El festival de números verdes que celebra el Gobierno nacional en los despachos de Reconquista 266 parece transcurrir en un país completamente distinto al que caminan los ciudadanos de a pie. Mientras el Banco Central de la República Argentina (BCRA) saca pecho por rozar los 48.000 millones de dólares en reservas brutas gracias a un desembolso del FMI y un viento de cola internacional, la economía real sigue asfixiada. Los grandes bancos de inversión de Wall Street ya lo dejaron claro y no se cansan de repetirlo: el riesgo financiero y la recesión no van a ceder un milímetro hasta que el Ejecutivo se anime a levantar las restricciones cambiarias. ¿De qué sirve acumular divisas en una caja fuerte si la actividad productiva interna está totalmente paralizada?
El contraste es brutal y genera una indignación legítima en los sectores que intentan sostener el empleo en las provincias. Mientras los bonos soberanos suben un modesto porcentaje y la Bolsa porteña festeja ganancias financieras del 3% en sintonía con las acciones argentinas en Nueva York, el mercado inmobiliario real sufrió un golpe demoledor. El propio Colegio de Escribanos ratificó que el acceso a los créditos hipotecarios se hundió casi un 50% en comparación con el año pasado, congelando por completo la compra y venta de propiedades. Las finanzas vuelan alto en las pantallas de los especuladores, pero el acceso a la vivienda propia se convirtió en una fantasía inalcanzable.

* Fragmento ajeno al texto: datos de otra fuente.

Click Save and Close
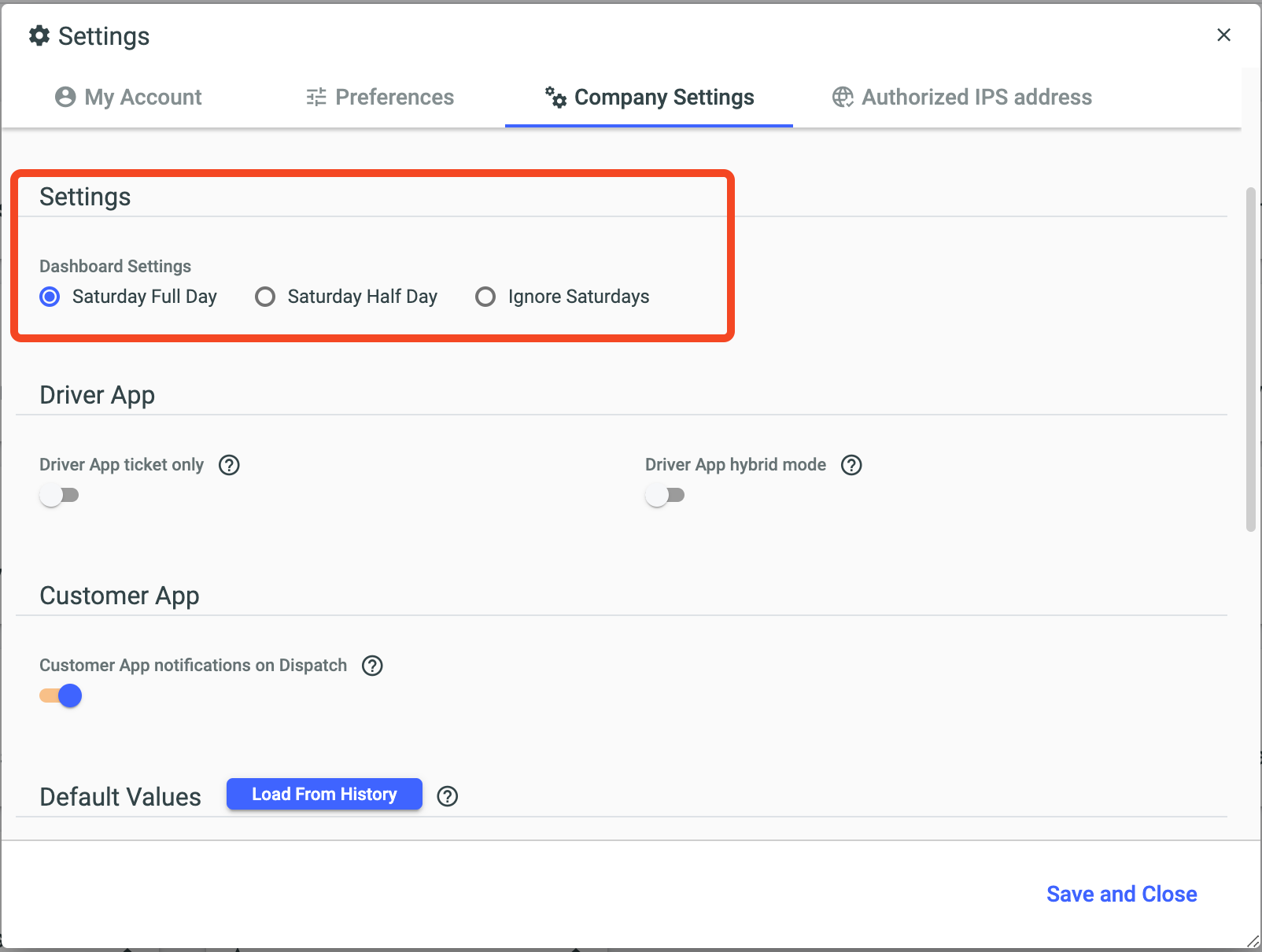The height and width of the screenshot is (952, 1262). point(1121,894)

La estrategia oficial consiste en maquillar la realidad con anuncios a largo plazo y sobrellevar la situación mediante el endeudamiento interno. De hecho, el Ministerio de Economía comandado por Luis Caputo prepara una mega licitación de deuda en pesos y dólares con tasas que comprometen las arcas públicas incluso más allá del término del mandato actual. Es una bicicleta financiera armada a la medida de los grandes fondos de inversión locales, los mismos que recomiendan posicionarse en títulos indexados por inflación mientras los depósitos a plazo fijo tradicionales pierden de manera sistemática contra el costo de vida real.

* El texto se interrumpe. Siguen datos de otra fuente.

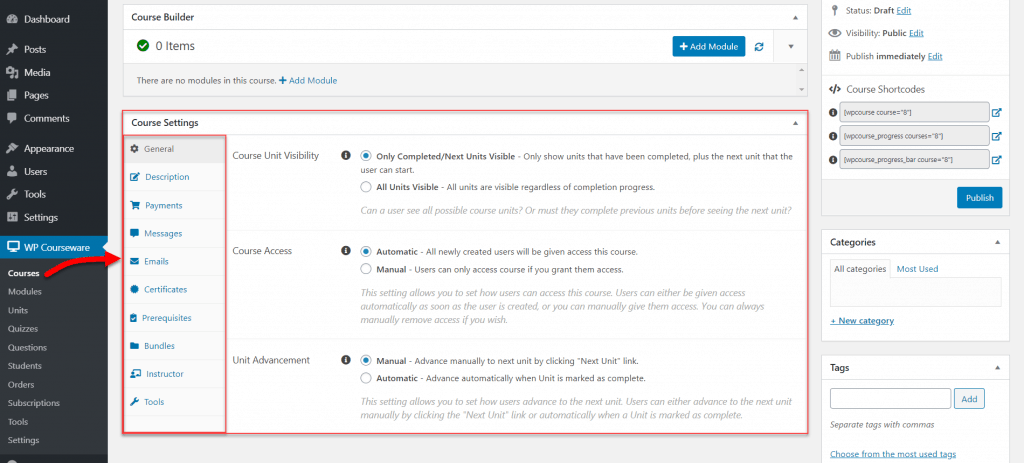Screen dimensions: 1024x463
Task: Click the info icon beside Unit Advancement
Action: coord(346,360)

Para colmo, la pax cambiaria que intentan vender desde el oficialismo es una ilusión sostenida con alfileres. Durante las últimas jornadas, el dólar blue y las cotizaciones financieras volvieron a mostrar signos de fatiga y registraron subas que ya superan el rendimiento de las tasas de interés mensuales, sepultando la famosa timba del carry trade. Los parches temporales, como la promesa de reducir las retenciones al agro recién a partir de 2027 en cuotas trimestrales insignificantes, confirman que el sector productivo seguirá siendo el encargado de financiar el ajuste sin recibir ningún alivio inmediato.
La gestión actual insiste en que todo marcha sobre rieles basándose exclusivamente en el balance del Banco Central, omitiendo deliberadamente el enfriamiento de la calle y la caída del consumo. Mantener las restricciones cambiarias para exhibir un superávit ficticio tiene un costo altísimo que recae sobre las espaldas de la población trabajadora.
La pregunta que queda flotando en el ambiente económico es cuánto tiempo más se podrá sostener este esquema de acumulación forzada antes de que la parálisis de los sectores productivos se vuelva irreversible. Los números del Excel cierran a la perfección, pero la realidad de la calle demuestra que los dólares guardados no se traducen en bienestar para nadie.